Stated task: Render the part of the material that opens with the line containing "For every named" and closes with the line containing "Privacy Policy (76, 2554)" as a two-column CSV with the columns text and answer, one row for each piece of text and its answer. Put each value in a single quoted field, with any line breaks replaced by spaces.

Records shown:
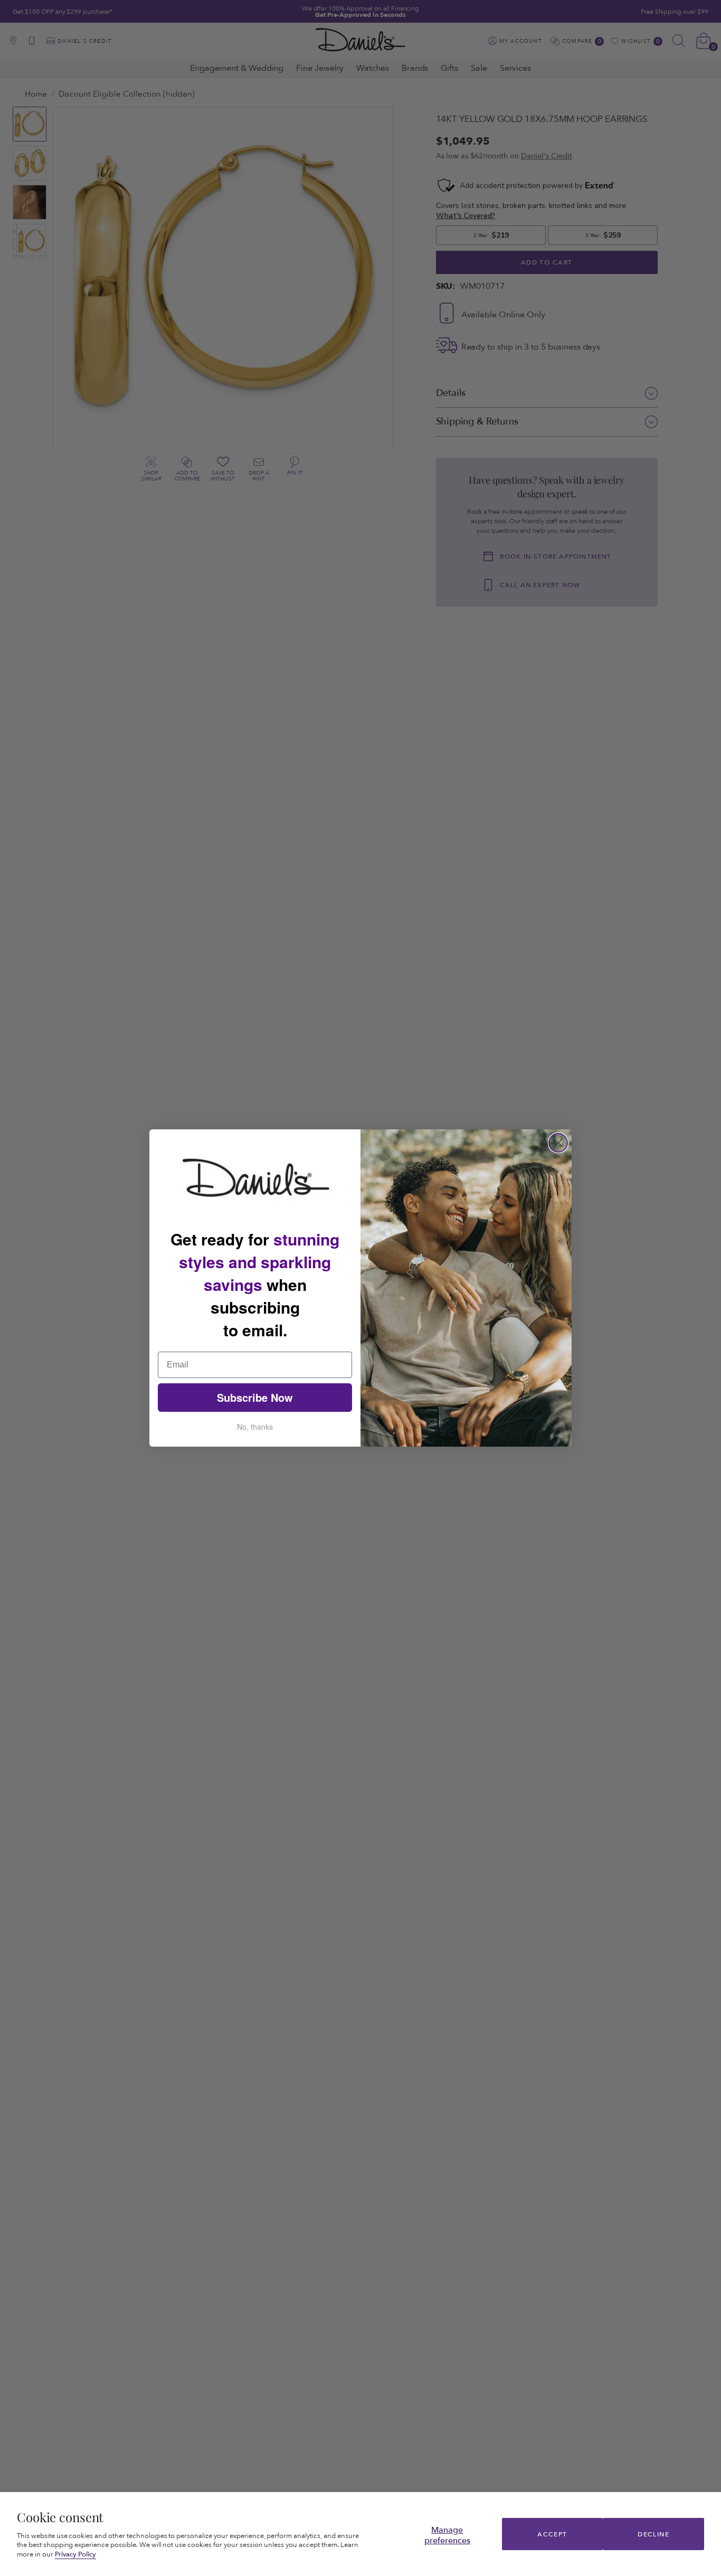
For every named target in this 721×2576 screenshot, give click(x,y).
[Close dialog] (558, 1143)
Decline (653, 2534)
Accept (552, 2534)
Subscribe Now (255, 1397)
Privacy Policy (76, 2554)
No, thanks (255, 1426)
---
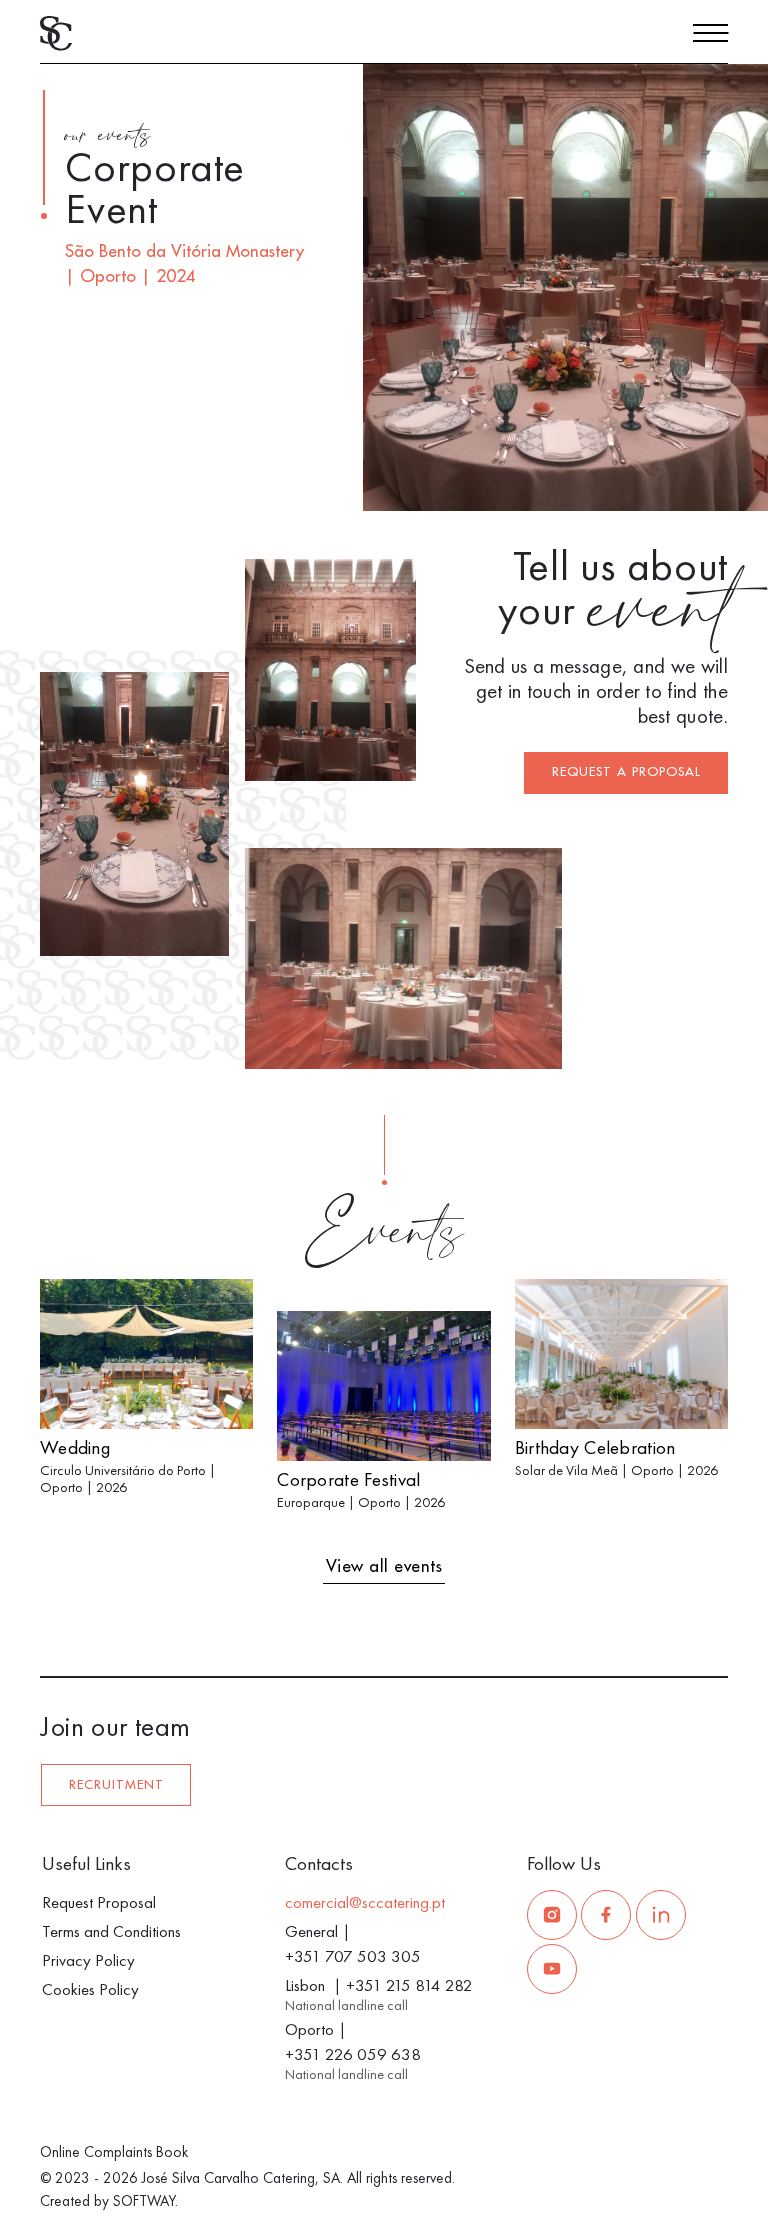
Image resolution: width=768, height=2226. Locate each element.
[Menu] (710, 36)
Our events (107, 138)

Problem solution:
text,answer
"For every named target in this 721×2576 screenshot, give click(x,y). [Close dialog]","(558, 1143)"
"Decline","(653, 2534)"
"Accept","(552, 2534)"
"Subscribe Now","(255, 1397)"
"Privacy Policy","(76, 2554)"